The problem:
All that should come back is the lines of the data below from the one containing "You are a GUI" to the one containing "Click the tender code 10044436000", inclusive, exactly as they stand.

Dataset entries:
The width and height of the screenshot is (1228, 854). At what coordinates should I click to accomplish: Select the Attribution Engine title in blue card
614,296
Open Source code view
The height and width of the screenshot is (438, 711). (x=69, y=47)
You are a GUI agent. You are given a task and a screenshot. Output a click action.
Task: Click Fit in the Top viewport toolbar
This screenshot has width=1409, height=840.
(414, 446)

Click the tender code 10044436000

==

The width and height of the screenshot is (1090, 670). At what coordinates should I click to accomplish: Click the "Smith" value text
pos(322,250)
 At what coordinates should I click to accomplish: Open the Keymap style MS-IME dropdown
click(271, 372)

Your response:
You are a GUI agent. You are given a task and a screenshot. Output a click action.
Task: Click Fit in the Top viewport toolbar
This screenshot has width=1409, height=840.
(414, 446)

Click the tender code 10044436000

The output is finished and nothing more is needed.